Léo Fitouchi
Research Fellow
Institute for Advanced Study in Toulouse,
Toulouse School of Economics
I'm a postdoctoral research fellow at the Institute for Advanced Study in Toulouse (IAST) and Department of Social and Behavioral Sciences of the Toulouse School of Economics (TSE).
The main goal of my research is to understand human normativity. Why do human minds produce moral judgments? What is the computational architecture of moral cognition? Why do moral norms, religious traditions, and punitive institutions exhibit similar features across human societies?
I answer these questions by integrating insights and methods from cognitive science (e.g., moral psychology), social sciences (e.g., anthropology), and evolutionary theory (e.g., evolutionary biology, cultural evolution). I test the accounts I propose with psychological experiments and cross-cultural databases.

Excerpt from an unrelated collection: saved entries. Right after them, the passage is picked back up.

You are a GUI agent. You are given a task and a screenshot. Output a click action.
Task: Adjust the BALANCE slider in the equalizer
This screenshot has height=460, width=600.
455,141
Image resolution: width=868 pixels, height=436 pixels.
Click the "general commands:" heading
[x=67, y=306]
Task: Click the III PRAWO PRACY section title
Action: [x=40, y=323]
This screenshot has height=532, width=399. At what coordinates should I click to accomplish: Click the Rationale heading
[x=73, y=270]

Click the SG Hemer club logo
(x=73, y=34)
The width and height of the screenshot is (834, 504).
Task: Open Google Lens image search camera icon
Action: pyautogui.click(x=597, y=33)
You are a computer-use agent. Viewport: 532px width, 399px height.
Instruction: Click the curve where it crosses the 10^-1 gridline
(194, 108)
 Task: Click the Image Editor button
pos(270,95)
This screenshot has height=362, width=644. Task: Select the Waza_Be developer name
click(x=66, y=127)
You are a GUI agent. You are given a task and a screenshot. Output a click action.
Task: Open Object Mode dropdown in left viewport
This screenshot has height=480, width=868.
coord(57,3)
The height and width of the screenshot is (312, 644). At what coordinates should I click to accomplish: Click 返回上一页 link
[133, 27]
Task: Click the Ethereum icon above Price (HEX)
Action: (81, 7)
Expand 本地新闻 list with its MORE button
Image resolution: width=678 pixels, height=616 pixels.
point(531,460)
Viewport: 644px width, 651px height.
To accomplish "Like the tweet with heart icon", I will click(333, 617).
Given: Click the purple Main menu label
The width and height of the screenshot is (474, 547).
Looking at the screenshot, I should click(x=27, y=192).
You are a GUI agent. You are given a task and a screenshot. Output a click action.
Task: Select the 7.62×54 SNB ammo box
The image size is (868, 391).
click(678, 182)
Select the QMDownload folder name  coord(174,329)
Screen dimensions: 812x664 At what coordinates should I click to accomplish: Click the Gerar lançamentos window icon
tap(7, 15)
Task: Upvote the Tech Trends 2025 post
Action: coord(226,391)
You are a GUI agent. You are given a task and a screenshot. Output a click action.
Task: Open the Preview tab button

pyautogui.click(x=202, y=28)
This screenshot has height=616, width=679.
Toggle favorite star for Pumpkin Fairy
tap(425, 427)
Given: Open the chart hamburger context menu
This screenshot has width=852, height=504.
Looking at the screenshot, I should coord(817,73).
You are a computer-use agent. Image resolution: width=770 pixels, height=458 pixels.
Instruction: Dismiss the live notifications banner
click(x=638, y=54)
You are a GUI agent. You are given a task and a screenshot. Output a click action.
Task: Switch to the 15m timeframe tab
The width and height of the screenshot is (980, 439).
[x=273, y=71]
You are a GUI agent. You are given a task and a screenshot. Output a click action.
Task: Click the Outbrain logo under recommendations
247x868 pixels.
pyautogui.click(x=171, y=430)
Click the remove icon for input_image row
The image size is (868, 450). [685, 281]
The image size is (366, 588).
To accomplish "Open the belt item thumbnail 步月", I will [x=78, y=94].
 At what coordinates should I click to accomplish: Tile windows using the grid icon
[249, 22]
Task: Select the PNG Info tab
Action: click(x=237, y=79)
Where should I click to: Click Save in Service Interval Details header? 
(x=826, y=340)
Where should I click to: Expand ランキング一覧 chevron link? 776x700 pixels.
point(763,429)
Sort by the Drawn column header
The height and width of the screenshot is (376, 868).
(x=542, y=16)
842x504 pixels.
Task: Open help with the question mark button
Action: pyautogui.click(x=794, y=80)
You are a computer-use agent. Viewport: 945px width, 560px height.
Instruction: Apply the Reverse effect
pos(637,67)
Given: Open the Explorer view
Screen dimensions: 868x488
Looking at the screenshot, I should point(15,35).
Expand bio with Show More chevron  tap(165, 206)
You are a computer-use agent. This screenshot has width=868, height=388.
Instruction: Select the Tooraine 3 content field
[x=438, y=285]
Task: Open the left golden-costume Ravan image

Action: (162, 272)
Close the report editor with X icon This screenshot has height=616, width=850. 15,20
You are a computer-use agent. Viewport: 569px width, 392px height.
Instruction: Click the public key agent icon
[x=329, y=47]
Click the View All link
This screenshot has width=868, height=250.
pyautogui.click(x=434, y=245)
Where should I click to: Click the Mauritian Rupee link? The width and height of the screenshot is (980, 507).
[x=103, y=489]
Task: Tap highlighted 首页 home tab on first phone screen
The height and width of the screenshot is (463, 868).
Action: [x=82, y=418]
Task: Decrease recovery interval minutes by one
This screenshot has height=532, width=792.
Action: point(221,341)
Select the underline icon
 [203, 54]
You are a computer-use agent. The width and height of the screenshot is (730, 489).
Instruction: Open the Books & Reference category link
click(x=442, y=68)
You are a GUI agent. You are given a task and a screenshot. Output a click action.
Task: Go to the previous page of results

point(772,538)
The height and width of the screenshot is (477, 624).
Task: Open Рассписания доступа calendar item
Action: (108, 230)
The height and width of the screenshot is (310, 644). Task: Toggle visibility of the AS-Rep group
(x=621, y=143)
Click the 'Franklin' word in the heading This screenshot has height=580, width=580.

You can find a copy of my CV here.
Selected publications
Fitouchi L. & Nettle, N. (2025). Harmless bodily pleasures are moralized because they are perceived as reducing self-control and cooperativeness. Cognition. [PDF]
Fitouchi L., Singh, M., André, J.-B., Baumard, N. (2025). Prosocial religions as folk-technologies of mutual policing. Psychological Review. [PDF]
Lie-Panis, J., Fitouchi, L., Baumard, N., André, J.-B (2024). The social leverage effect: Institutions transform weak reputation effects into strong incentives for cooperation. Proceedings of the National Academy of Sciences, 121(51). [PDF]
Fitouchi, L., & Singh, M. (2023). Punitive justice serves to restore reciprocal cooperation in three small-scale societies. Evolution and Human Behavior, 44(5), 502-514. [PDF]
Fitouchi, L., André, J.-B. & Baumard, N. (2023). Moral disciplining: the cognitive and evolutionary foundations of puritanical morality. Behavioral and Brain Sciences (target article) 46, e293. [PDF]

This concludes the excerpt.